Director of Revenue Cycle Management
Description
Petaluma Health Center's mission is to provide high quality health care with access for all in Southern Sonoma County & West Marin. We pride ourselves on our Patient-Centered care while maintaining an engaging environment for our staff. The Center accomplishes this mission through collaborative, innovative programs, services and referral resources that meet the economic needs of the entire community.
FULL TIME EMPLOYEE BENEFITS:
- 21 Days of Paid Time Off
- 10 Observed Holidays
- Medical Insurance (Entire deductible paid by us!)
- 30 Chiropractor and Acupuncture visits per year included with enrollment in our health insurance plans (Kaiser and WHA)
- Dental Insurance
- Vision Insurance
- Gym Membership Discounts at Active Wellness Center and 24-Hour Fitness!
- 401K Matching after 1 year of employment
- Flexible Spending Account, Dependent Care FSA
- Life Insurance (included at no cost to the employee)
- Long Term Disability (included at no cost to the employee)
- Employee Assistance Program (included at no cost to the employee)
- Provide strategic direction and oversight for all revenue cycle functions including coding, charge capture, billing, collections, payment posting, denial management, etc.
- Develop, implement, and monitor revenue cycle policies, procedures, and workflows to improve financial performance and operational efficiency.
- Analyze key performance indicators such as: Days in A/R, clean claim rate, denial rates, net collection rate, and cash flow; implement corrective action plans as needed.
- Ensure accurate and timely billing in compliance with Medicare and Medi-Cal PPS systems and sliding fee discount program requirements.
- Oversee charge integrity and collaborate with clinical teams to ensure accurate documentation and coding practices.
- Direct and oversee all provider and payor enrollment and revalidation.
- Ensure timely enrollment of new providers to prevent revenue delays or losses.
- Maintain compliance with CMS, Medi-Cal, and commercial enrollment requirements, including recredentialing and revalidation.
- Serves as the primary escalation point for complex enrollment issues impacting reimbursement.
- Ensure compliance with federal and state regulations, including HRSA, CMS, Medi-Cal, OIG, and payor-specific requirements.
- Partner with Compliance, Quality, and Clinical Leadership to support audits, site visits, and corrective action plans related to billing and enrollment.
- Monitor regulatory changes affecting FQHC reimbursement and payor enrollment and lead implementation of necessary operational changes.
- Collaborate with Finance, Clinical Operations, and IT leadership to align revenue cycle processes with organizational goals.
- Participate in budgeting, forecasting, and financial planning related to revenue cycle performance.
- Support contract management and payor negotiations by providing data analysis and reimbursement insights.
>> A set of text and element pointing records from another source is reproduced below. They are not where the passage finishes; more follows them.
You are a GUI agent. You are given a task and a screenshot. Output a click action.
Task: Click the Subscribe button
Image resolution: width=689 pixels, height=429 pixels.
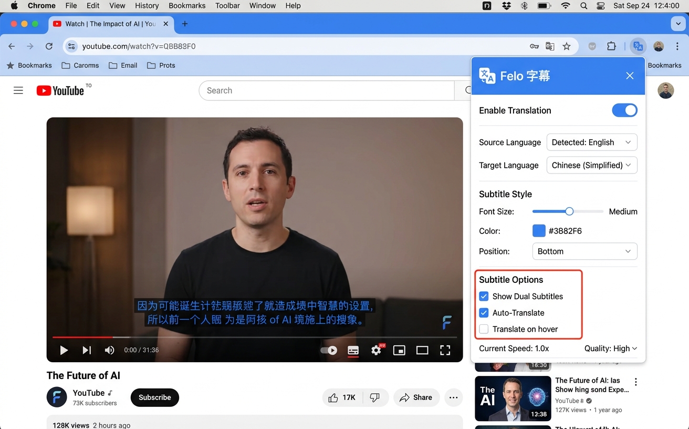tap(154, 397)
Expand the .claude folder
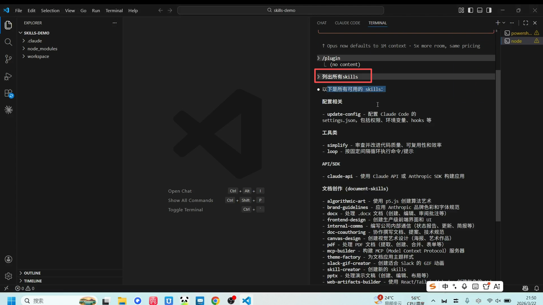 click(x=35, y=41)
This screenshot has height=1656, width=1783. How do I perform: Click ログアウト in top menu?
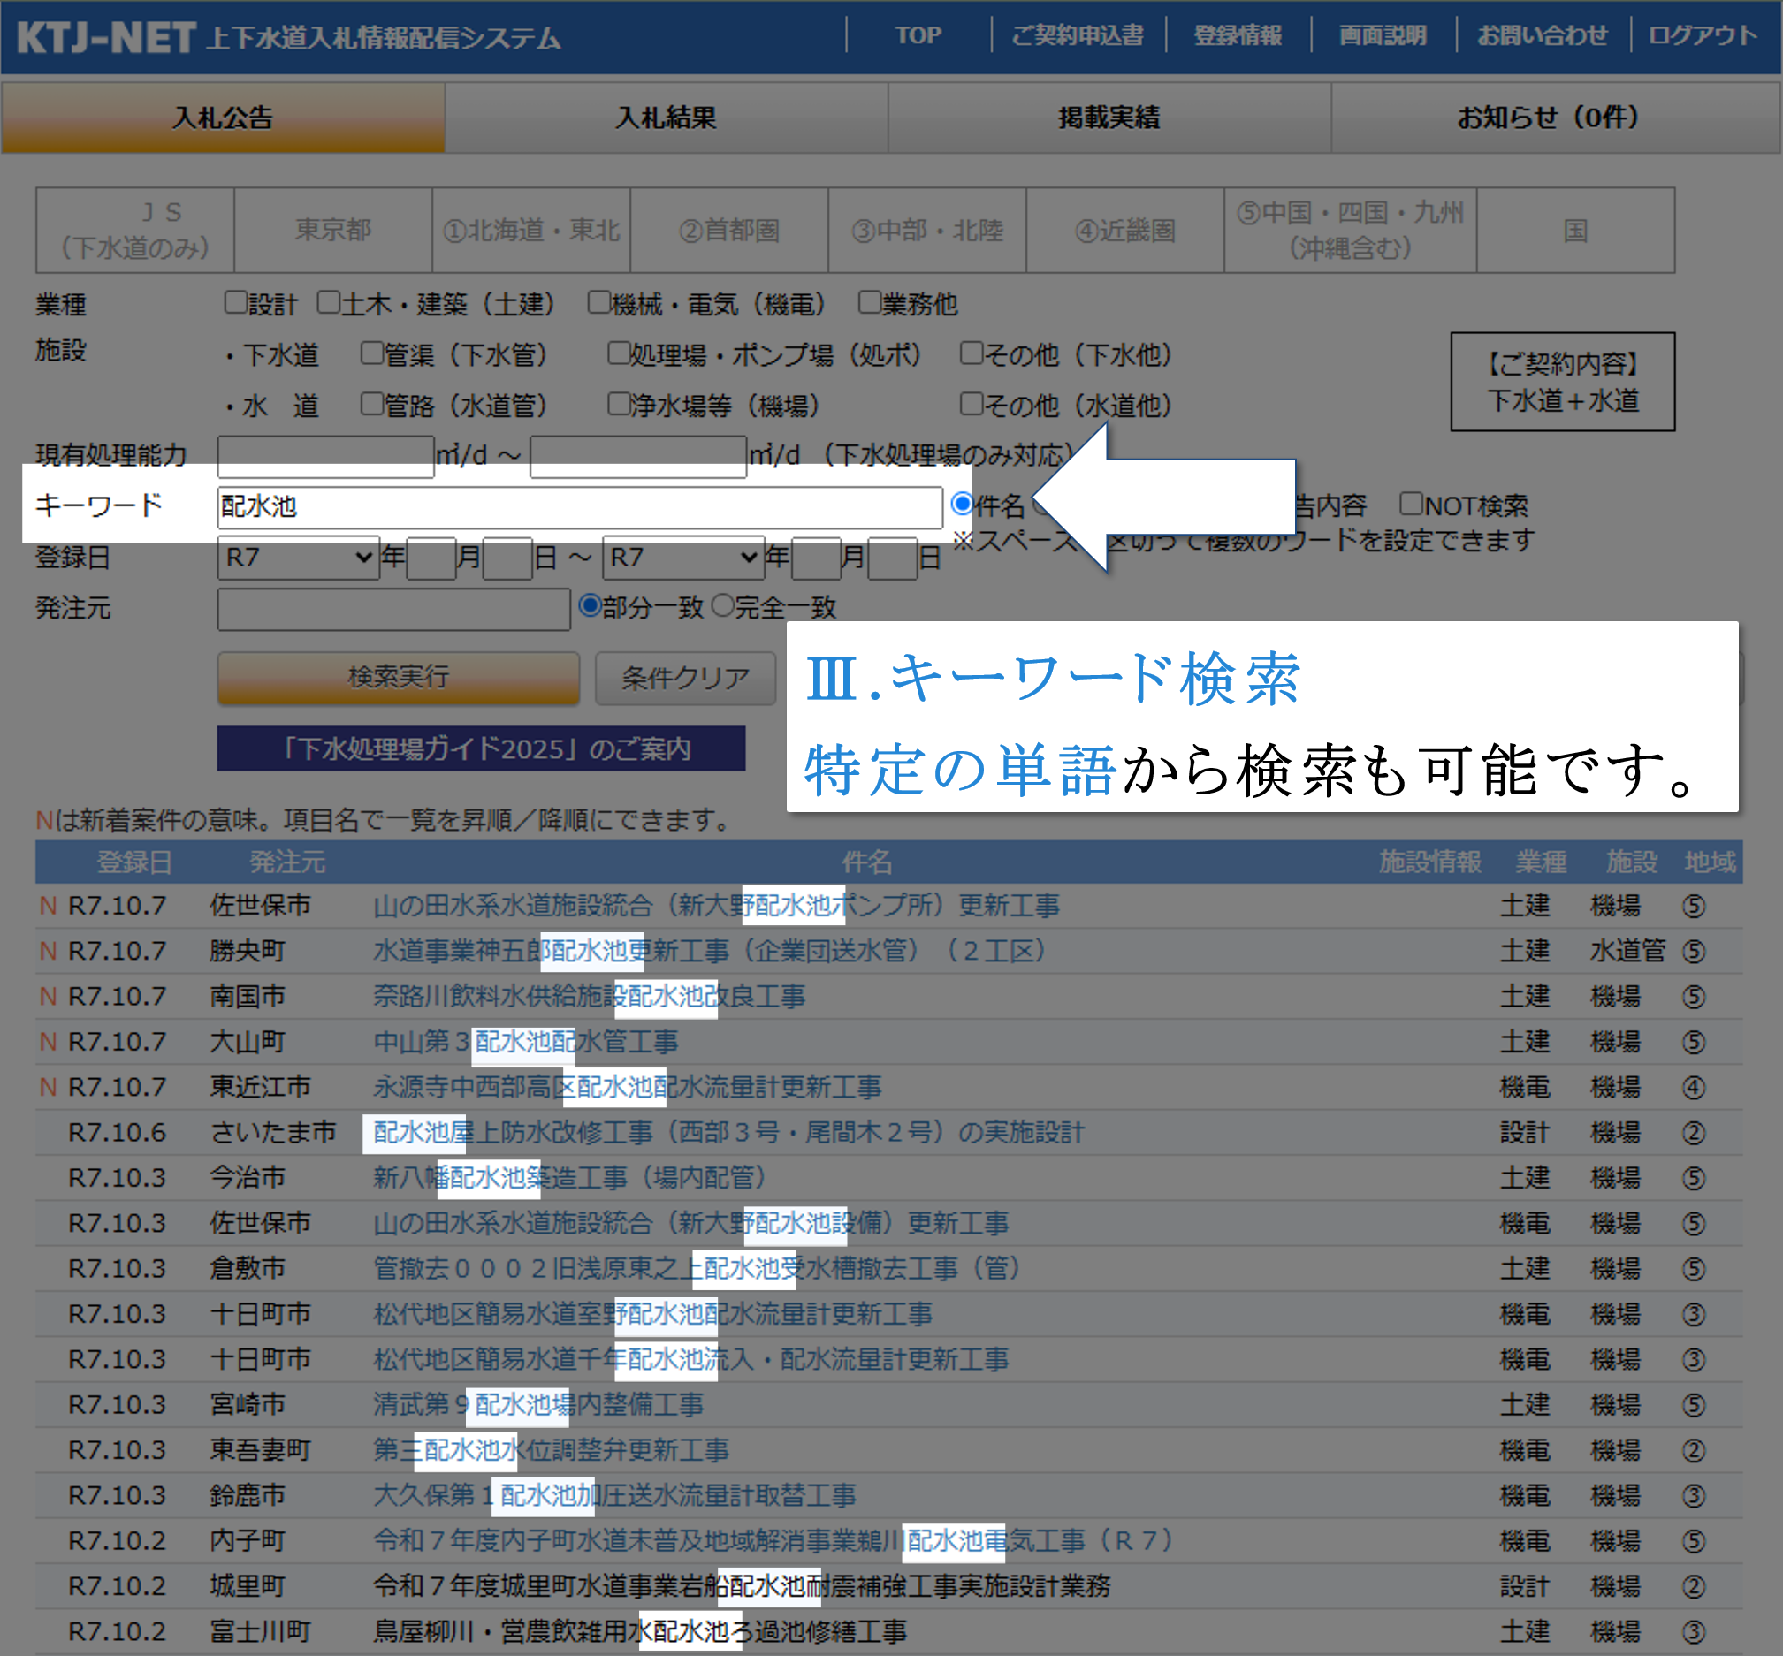pyautogui.click(x=1702, y=36)
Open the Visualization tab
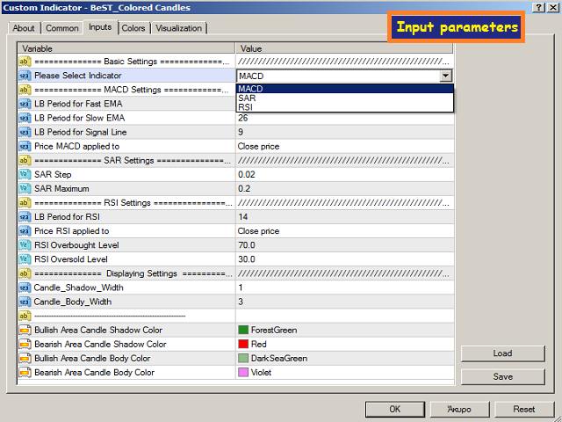 click(x=178, y=28)
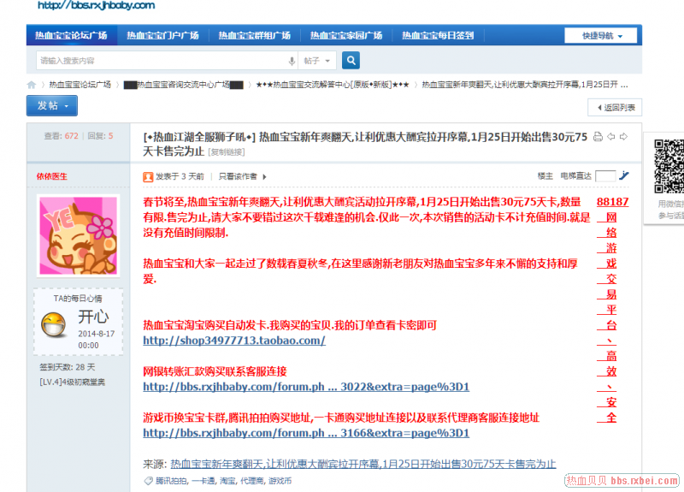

- Lead, mentor, and develop revenue cycle and payor enrollment staff, fostering accountability, engagement, and continuous improvement.
- Establish performance goals, conduct evaluations, and support ongoing training and professional development.
- Promote a culture of service excellence, compliance, and mission-driven performance.
- Ensure adequate staffing levels and appropriate knowledge and skillsets amongst the revenue cycle and provider enrollment functions.
- Bachelor’s degree in business, Finance, Accounting, Health Management or related field, or equivalent experience required
- Master's degree (MBA or MHA) preferred
- Five years of experience managing the provider enrollment function in a Federally Qualified Health Center in California preferred
- Seven or more years of experience managing the patient revenue function of at least an $80M, multi-site, Federally Qualified Health Center in California strongly preferred
- Certified Revenue Cycle Specialist/Professional/Executive certification strongly preferred
- Certified Coder Certificate strongly preferred
- Five years of experience managing the practice management system within OCHIN’s instance of Epic preferred
- Ability to function effectively as a member of an inter-professional team
- Ability to assess competency, manage, and develop exempt and non-exempt staff
- Ability to assess and improve the functionality of all areas of the patient revenue cycle
- Ability to assess and improve the payor enrollment lifecycle
- Ability to use data and information technology to manage and improve the patient revenue cycle function
- Excellent communication skills, both written and verbal
- Exceptional organizational, time, and project management skills
- Culturally competent and sensitive to the needs of a multi-cultural workforce and patient population
- High level of integrity, accountability, and attention to detail
Petaluma health Center is an Equal Opportunity Employer. Petaluma health Center does not discriminate on the basis of race, religion, color, sex, gender identity, sexual orientation, age, non-disqualifying physical or mental disability, national origin, veteran status or any other basis covered by appropriate law. All employment is decided on the basis of qualifications, merit, and business need.